Anoche no pudimos descansar bien. Había mucho jaleo en el pasillo, la gente cerrando a portazos las puertas y picando ininterrumpidamente. No obstante a las 6:30 empezabamos a despertarnos y a las 7:30 empezaba nuestra aventura.
La salida de Praga se hace fácil por un carril bici junto al río io Moldava. Pero ojo, porque a los 20 km aproximadamente, hay que cruzar un puente que no está bien indicado. Por esa razón, nosotras hemos hecho 8km de más (4 de ida más los 4 de vuelta…).
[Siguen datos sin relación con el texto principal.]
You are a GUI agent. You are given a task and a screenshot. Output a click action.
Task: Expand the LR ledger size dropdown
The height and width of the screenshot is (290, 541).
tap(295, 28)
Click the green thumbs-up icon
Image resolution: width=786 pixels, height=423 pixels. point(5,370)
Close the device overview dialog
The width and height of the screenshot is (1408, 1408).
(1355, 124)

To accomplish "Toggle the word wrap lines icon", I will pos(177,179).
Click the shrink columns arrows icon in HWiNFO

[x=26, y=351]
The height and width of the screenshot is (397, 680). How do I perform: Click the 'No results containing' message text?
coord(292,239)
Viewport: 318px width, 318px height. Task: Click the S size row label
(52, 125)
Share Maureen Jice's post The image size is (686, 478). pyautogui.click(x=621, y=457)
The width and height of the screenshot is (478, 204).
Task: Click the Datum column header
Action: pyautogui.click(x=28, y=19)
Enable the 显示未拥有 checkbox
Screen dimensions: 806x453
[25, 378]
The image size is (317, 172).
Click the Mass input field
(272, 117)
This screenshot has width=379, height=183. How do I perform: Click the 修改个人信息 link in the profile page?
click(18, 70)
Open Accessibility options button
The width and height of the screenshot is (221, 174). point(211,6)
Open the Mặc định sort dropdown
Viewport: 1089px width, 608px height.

Luego, la querida eurovelo 7 va paralela al río y, a su vez, a la carretera transitada de coches. En Stechovice, paramos para comprar pan y queso y empezar una larga y tendida subida. Decidimos no ir por donde nos manda la eurovelo 7, ya que no está bien marcada y hace rodeos innecesarios.
Una vez en lo alto, empieza un suave descenso, con subidas y bajadas constantes hasta que, de pronto encontramos la carretera cortada a causa de una carrera de coches. Tenemos dos opciones: o retroceder 6km y dar un rodeo o bien aventurarnos por caminos agrícolas… Así que tomamos esta segunda opción, subiendo y bajando de la bici en numerosas ocasiones o arrastrandola por caminos impracticables, atravesando zarzas y centenares de ortigas.
Conseguimos llegar a otra carretera y retomamos la dirección. Hacemos parada para comer una manzana y una barrita y seguimos hasta un super para comprar la cena.
Acabamos durmiendo en frente de un lago precioso, después de 105km i 1250 de desnivel positivo. Nos acompaña el ruido de los patos y el salto de lo peces en el agua. Para acabar el día, hemos comprado un pote de verduras, pero resulta que eran avinagradas. Todo un xou. Mejor nos vamos a dormir, mañana irá mejor, no?